## Start ENTRIES

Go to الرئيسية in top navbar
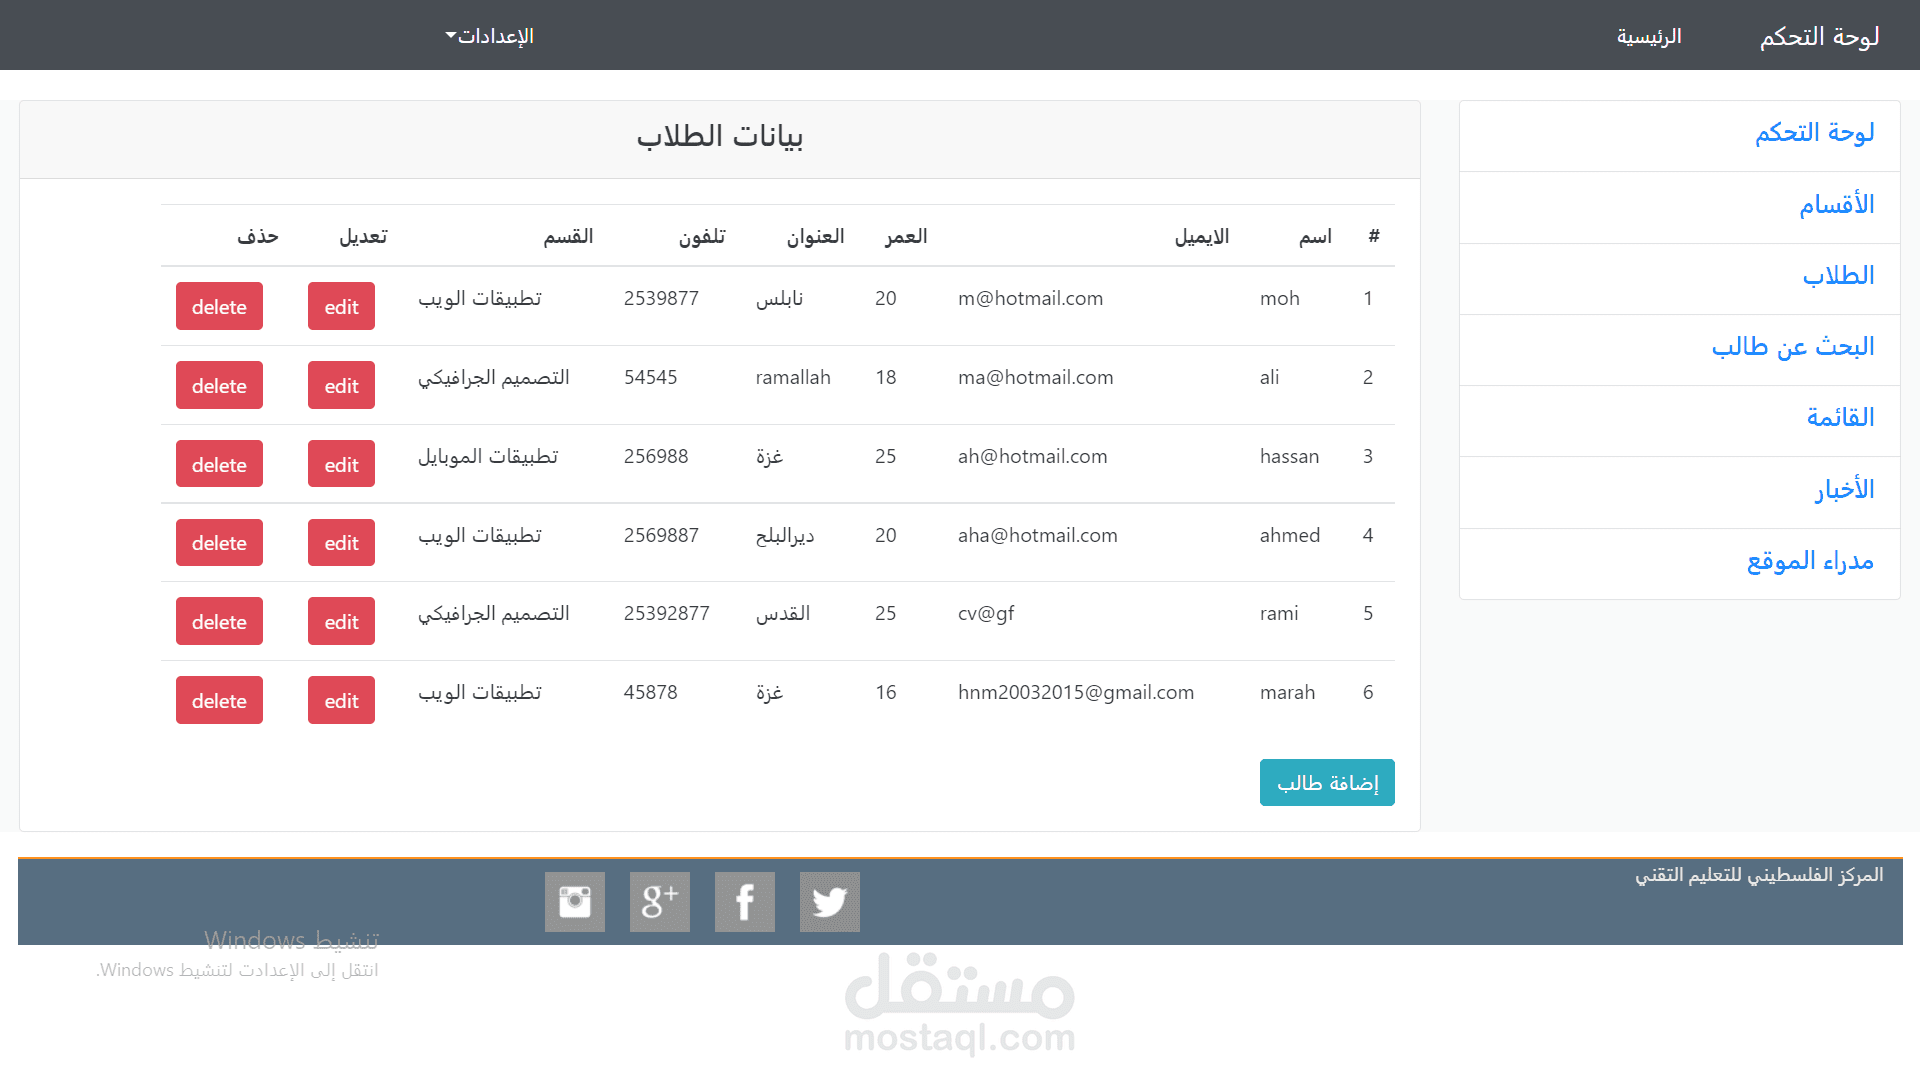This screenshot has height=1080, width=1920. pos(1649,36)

## End ENTRIES
## Start ENTRIES

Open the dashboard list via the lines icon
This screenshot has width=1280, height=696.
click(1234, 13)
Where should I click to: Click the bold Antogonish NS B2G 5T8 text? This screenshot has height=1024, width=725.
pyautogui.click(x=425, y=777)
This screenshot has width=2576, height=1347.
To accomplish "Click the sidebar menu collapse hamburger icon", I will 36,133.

## End ENTRIES

Copy the lines word for word, starting with the line that contains "Where should I" and ending with the line that contains "I will 36,133.".

**SOLUTION BELOW**:
Where should I click to: Click the bold Antogonish NS B2G 5T8 text? This screenshot has height=1024, width=725.
pyautogui.click(x=425, y=777)
This screenshot has width=2576, height=1347.
To accomplish "Click the sidebar menu collapse hamburger icon", I will 36,133.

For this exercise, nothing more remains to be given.